I don't think the movie has to be particularly good to do this -- although the better it is, the greater the danger of this happening.

But instead of avoiding it wholesale, I've decided on another approach. Jean-Luc Godard wrote that the best way to criticize a movie is to make another movie, and I'm opting to think of Snyder's Watchmen in that way -- not as an adaptation of Moore & Gibbons's Watchmen, but a restaging of it. Sure, there'll be the visceral thrill of Dr. Manhattan striding across Vietnam, or
Nite Owl and Silk Spectre evacuating a burning building. That seems to be the engine the movie's built upon.

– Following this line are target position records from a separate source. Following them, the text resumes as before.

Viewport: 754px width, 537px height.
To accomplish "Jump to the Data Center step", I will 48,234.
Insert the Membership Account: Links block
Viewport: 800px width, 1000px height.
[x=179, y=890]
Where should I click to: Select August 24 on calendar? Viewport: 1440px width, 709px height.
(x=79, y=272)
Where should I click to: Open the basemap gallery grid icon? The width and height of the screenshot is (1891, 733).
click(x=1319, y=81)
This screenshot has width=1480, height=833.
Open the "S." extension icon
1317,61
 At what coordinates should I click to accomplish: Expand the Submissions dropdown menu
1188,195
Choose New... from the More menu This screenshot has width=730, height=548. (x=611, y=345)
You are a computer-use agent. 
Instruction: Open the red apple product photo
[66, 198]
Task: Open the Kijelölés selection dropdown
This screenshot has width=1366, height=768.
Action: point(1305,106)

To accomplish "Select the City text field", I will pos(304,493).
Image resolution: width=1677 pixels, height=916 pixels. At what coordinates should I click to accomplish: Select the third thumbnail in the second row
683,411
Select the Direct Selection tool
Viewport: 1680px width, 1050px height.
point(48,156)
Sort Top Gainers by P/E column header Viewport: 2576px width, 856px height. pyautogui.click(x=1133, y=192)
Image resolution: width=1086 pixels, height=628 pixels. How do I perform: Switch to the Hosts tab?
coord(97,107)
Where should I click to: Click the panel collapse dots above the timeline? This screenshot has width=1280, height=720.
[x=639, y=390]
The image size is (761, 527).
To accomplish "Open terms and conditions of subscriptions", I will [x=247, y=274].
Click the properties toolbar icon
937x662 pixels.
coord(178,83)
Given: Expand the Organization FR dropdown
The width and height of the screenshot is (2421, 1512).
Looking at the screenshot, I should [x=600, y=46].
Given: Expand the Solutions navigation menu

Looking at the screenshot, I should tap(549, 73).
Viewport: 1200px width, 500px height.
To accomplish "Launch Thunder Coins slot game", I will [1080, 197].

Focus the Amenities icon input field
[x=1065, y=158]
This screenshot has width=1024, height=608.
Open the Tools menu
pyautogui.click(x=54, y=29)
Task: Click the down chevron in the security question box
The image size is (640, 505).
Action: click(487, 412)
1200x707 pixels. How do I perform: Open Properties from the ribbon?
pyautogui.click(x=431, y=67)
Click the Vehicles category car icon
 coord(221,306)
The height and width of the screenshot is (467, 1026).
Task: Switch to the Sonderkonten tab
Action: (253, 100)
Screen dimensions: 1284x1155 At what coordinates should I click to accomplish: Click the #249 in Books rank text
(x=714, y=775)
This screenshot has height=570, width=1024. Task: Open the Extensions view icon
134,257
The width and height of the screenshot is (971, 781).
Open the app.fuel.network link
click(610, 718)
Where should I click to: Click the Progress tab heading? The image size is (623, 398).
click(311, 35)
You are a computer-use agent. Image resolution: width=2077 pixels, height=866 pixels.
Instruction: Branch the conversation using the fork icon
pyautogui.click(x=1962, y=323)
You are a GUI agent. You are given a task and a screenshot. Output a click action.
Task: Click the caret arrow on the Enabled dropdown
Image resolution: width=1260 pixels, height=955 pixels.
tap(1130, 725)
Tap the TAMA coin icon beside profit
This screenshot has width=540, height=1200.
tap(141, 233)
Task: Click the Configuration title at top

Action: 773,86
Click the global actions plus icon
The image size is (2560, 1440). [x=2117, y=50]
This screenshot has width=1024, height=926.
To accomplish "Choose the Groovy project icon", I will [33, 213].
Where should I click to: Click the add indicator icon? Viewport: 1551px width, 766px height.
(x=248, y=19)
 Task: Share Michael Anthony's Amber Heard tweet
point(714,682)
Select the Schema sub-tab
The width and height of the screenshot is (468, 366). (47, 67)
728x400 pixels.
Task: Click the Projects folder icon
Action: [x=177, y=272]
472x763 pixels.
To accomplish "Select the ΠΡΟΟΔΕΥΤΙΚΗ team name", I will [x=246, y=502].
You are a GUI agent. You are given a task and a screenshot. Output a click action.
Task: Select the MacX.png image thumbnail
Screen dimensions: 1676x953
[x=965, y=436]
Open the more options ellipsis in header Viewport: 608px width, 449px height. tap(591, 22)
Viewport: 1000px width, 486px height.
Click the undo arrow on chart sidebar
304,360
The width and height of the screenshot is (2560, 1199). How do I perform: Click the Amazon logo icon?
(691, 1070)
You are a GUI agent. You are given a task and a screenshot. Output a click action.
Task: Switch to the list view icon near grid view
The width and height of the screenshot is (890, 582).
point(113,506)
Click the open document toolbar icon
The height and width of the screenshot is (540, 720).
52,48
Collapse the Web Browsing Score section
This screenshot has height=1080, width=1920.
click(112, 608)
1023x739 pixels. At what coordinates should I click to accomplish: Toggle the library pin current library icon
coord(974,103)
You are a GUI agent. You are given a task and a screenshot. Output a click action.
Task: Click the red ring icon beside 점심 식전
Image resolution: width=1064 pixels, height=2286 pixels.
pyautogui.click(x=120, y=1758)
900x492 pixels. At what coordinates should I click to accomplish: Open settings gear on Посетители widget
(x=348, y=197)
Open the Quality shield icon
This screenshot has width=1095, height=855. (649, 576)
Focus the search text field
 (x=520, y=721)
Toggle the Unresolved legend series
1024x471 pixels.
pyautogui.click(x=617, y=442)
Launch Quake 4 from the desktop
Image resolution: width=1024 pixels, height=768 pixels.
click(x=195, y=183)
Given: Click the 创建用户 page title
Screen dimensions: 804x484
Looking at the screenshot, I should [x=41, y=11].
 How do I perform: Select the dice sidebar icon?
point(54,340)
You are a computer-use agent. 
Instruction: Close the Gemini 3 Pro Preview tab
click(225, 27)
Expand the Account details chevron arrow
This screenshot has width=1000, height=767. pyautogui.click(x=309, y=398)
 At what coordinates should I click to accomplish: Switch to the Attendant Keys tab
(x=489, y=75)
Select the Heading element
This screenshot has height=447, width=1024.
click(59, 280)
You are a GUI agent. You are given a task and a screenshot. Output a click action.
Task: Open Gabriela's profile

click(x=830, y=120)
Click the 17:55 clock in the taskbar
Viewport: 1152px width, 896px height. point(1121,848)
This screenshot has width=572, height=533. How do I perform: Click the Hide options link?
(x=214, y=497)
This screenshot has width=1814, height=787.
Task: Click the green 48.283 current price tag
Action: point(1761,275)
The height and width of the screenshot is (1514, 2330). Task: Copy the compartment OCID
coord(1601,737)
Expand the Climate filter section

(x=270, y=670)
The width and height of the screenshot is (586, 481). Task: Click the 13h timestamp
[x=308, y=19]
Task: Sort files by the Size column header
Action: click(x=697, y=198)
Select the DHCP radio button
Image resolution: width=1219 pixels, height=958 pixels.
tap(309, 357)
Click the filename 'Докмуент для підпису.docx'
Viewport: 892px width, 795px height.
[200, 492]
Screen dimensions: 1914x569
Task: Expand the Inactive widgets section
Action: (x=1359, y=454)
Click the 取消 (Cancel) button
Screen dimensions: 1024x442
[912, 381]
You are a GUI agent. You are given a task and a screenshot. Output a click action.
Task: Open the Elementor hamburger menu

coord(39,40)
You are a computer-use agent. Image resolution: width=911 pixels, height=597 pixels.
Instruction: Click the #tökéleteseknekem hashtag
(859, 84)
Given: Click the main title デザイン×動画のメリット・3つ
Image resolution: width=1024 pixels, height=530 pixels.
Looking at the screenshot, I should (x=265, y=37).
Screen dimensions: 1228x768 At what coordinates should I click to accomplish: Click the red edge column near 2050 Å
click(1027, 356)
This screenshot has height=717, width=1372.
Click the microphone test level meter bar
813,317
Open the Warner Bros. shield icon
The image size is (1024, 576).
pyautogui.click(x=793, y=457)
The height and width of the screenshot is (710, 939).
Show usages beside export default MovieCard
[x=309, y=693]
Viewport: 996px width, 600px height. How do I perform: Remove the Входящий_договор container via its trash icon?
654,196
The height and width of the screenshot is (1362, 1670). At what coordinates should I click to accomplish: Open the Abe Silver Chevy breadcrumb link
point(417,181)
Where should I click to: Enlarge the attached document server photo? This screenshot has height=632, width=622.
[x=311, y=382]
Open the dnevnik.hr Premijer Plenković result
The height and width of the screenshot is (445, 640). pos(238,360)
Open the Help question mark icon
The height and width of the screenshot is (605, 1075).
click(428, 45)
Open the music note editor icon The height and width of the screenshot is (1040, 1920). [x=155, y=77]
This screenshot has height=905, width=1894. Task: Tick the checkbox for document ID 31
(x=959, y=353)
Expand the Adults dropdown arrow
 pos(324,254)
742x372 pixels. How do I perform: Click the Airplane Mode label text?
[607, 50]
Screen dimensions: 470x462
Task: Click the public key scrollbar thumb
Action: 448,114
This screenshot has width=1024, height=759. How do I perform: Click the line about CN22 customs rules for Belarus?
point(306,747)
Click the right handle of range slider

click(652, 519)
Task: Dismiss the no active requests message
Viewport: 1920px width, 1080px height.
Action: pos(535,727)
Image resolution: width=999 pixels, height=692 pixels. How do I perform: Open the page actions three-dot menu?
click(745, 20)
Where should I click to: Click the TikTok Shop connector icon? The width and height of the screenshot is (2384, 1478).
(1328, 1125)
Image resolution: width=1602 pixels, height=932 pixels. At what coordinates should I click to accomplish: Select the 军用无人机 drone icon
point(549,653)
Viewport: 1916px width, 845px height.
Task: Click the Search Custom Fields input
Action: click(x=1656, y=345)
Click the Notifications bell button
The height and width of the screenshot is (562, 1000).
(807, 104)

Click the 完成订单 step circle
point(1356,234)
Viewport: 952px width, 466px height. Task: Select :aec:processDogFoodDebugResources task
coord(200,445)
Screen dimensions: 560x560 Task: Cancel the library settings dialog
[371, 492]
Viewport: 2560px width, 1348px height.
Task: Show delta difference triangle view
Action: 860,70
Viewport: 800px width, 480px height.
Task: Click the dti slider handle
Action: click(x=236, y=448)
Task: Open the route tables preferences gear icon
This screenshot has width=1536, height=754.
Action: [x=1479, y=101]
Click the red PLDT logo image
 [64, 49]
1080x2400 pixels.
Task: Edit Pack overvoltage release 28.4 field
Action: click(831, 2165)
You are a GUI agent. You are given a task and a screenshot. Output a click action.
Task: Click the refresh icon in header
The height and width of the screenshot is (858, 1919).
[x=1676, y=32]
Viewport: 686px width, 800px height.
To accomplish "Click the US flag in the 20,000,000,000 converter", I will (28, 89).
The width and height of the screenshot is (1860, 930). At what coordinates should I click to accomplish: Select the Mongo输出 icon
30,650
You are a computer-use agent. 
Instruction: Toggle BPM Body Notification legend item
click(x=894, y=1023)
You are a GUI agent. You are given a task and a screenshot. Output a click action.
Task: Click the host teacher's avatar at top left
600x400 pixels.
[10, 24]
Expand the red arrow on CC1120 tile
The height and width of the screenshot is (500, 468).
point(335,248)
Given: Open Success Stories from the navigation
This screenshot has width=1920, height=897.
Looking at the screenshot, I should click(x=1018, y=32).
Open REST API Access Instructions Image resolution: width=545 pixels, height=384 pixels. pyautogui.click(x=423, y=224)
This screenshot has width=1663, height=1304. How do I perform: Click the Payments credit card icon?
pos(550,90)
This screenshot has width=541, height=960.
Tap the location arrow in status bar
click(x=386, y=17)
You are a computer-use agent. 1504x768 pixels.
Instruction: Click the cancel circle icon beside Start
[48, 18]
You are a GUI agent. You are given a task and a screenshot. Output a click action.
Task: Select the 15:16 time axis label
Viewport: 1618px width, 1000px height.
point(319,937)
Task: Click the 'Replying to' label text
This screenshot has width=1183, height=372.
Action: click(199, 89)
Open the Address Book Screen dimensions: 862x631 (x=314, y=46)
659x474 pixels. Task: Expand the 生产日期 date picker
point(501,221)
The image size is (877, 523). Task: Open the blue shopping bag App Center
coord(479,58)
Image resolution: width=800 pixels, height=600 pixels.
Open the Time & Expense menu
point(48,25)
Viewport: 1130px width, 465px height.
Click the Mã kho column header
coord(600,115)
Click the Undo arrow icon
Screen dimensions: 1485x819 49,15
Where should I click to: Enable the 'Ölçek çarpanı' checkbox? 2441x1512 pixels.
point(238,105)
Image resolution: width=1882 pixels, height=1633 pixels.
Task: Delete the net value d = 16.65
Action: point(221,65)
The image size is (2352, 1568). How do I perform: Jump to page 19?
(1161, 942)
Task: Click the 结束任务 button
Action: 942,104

But in watching this restaging of the basic plot, what can I learn about the original? What's missing thematically, that stands out to me? What gets shed without me noticing? What do the emphasized elements say about the mass moviegoing audience versus the comic-book audience of 1985... and the hundreds of thousands of readers since then? I've read a lot of commentary on Watchmen (and even written some for a class a while back); that certainly informed my reading of the book, even if I didn't always agree with its conclusions. Why should a movie be any different?

I'm still going to worry that the next time I read Watchmen, I'll see some of the images from the movie, or hear the actor's voices. I don't want that. But, knowing me, Watchmen is a movie I'll likely watch once. It'll take more that to wipe the comic book images from my mind. They're as indelible as the charred shadow of lovers, embracing when the bomb hits.